A novel mistranslating tRNA model in Drosophila melanogaster has diverse, sexually dimorphic effects

Authors

Joshua R. Isaacson, Western University
Matthew D. Berg, Western University
Brendan Charles, Western University
Jessica Jagiello, Western University
Judit Villén, University of Washington
Christopher J. Brandl, Western University
Amanda J. Moehring, Western UniversityFollow

Document Type

Article

Publication Date

5-6-2022

Journal

G3 (Bethesda, Md.)

Volume

12

Issue

5

URL with Digital Object Identifier

10.1093/g3journal/jkac035

Abstract

Transfer RNAs (tRNAs) are the adaptor molecules required for reading the genetic code and producing proteins.
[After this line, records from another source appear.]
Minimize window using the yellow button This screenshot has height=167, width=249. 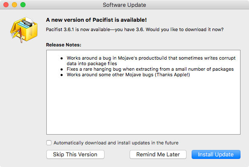click(14, 5)
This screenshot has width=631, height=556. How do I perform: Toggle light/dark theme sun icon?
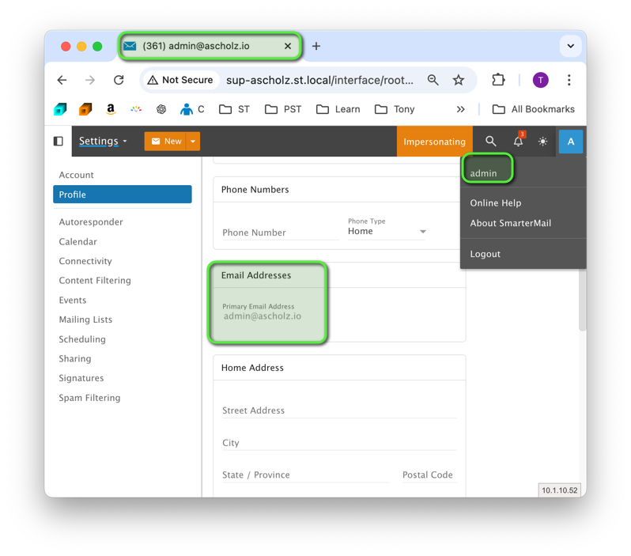[x=542, y=142]
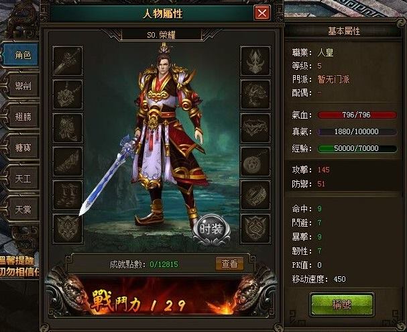Select the sword weapon equipment slot
The height and width of the screenshot is (332, 407).
68,61
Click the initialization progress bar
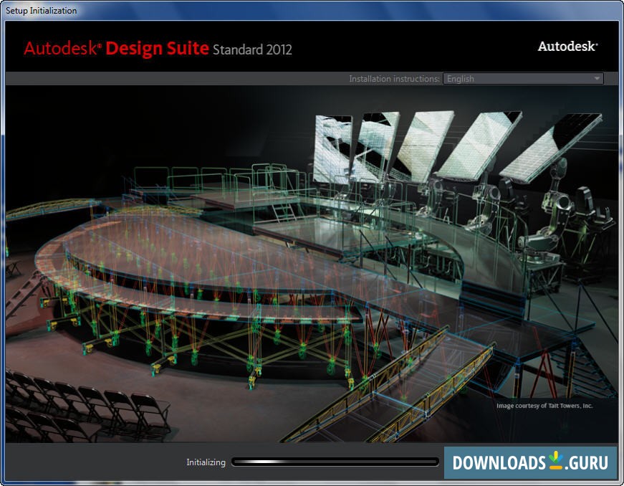This screenshot has width=624, height=486. pyautogui.click(x=335, y=462)
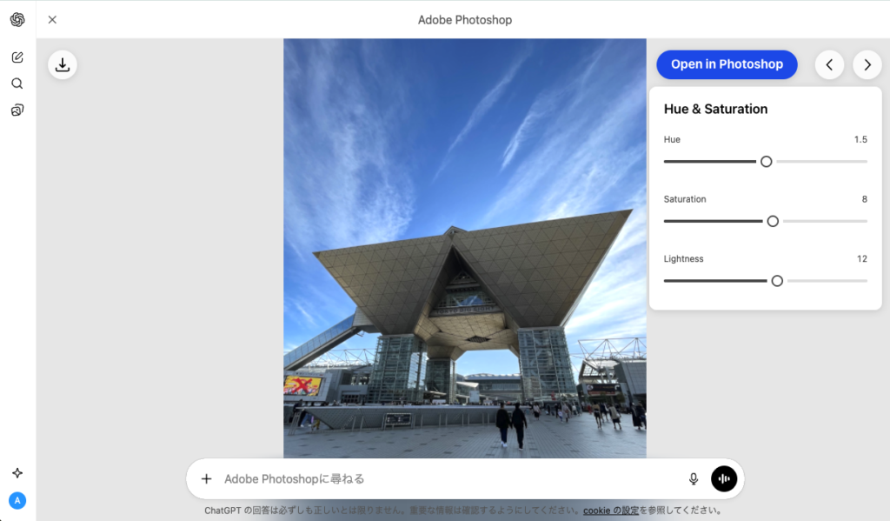
Task: Click the Saturation slider handle
Action: (x=773, y=221)

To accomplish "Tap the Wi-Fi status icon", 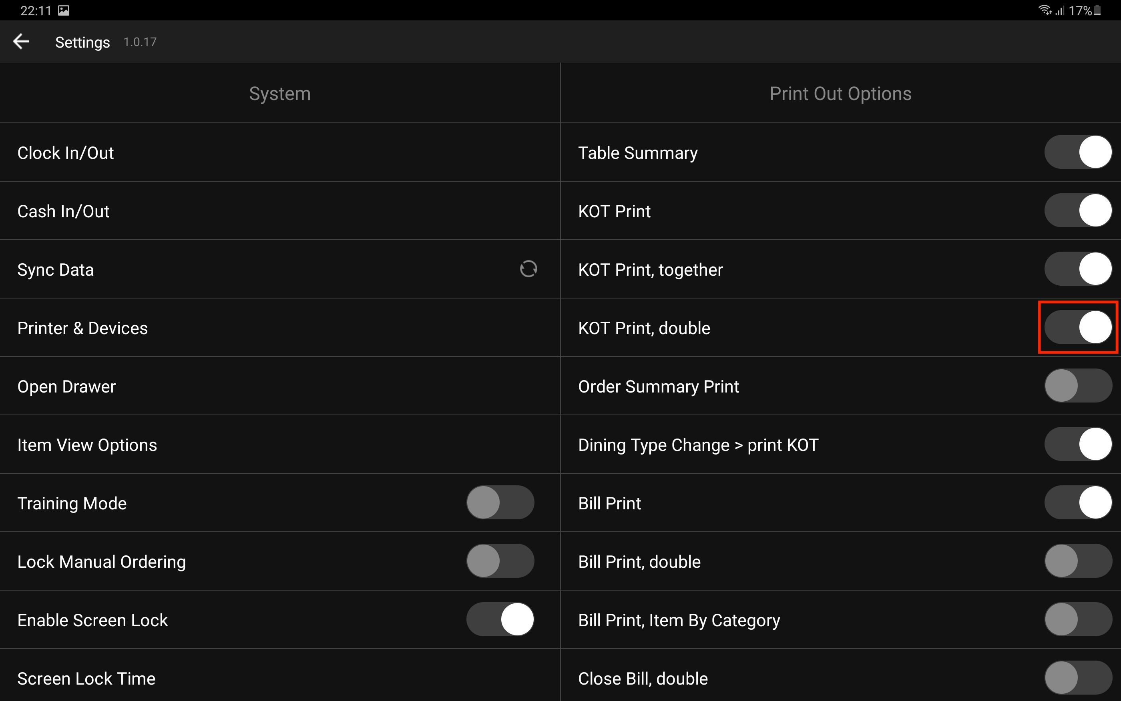I will 1044,10.
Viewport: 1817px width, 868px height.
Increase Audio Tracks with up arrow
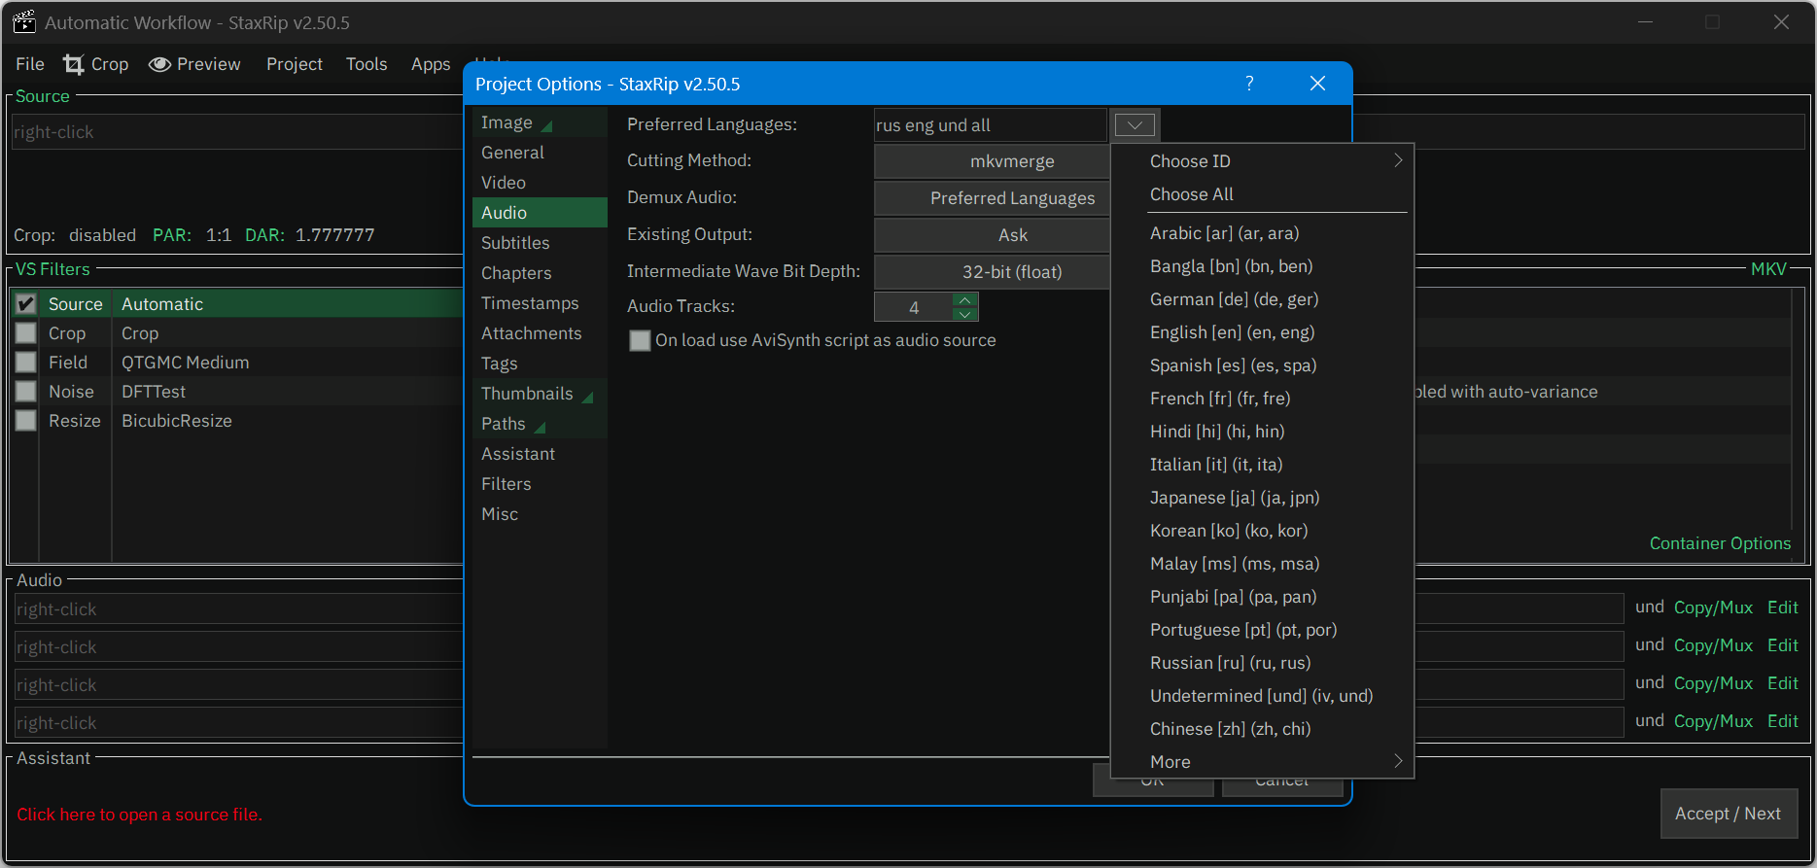965,299
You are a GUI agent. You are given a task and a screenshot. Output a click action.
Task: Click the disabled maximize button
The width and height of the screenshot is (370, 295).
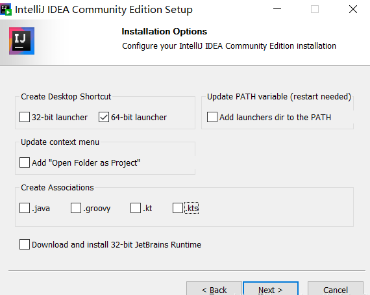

Transfer RNA variants can lead to genome-wide mistranslation, the misincorporation of amino acids not specified by the standard genetic code into nascent proteins. While genome sequencing has identified putative mistranslating transfer RNA variants in human populations, little is known regarding how mistranslation affects multicellular organisms. Here, we create a multicellular model of mistranslation by integrating a serine transfer RNA variant that mistranslates serine for proline (tRNAUGG,G26ASer) into the Drosophila melanogaster genome. We confirm mistranslation via mass spectrometry and find that tRNAUGG,G26ASer misincorporates serine for proline at a frequency of ∼0.6% per codon. tRNAUGG,G26ASer extends development time and decreases the number of flies that reach adulthood. While both sexes of adult flies containing tRNAUGG,G26ASer present with morphological deformities and poor climbing performance, these effects are more pronounced in female flies and the impact on climbing performance is exacerbated by age. This model will enable studies into the synergistic effects of mistranslating transfer RNA variants and disease-causing alleles.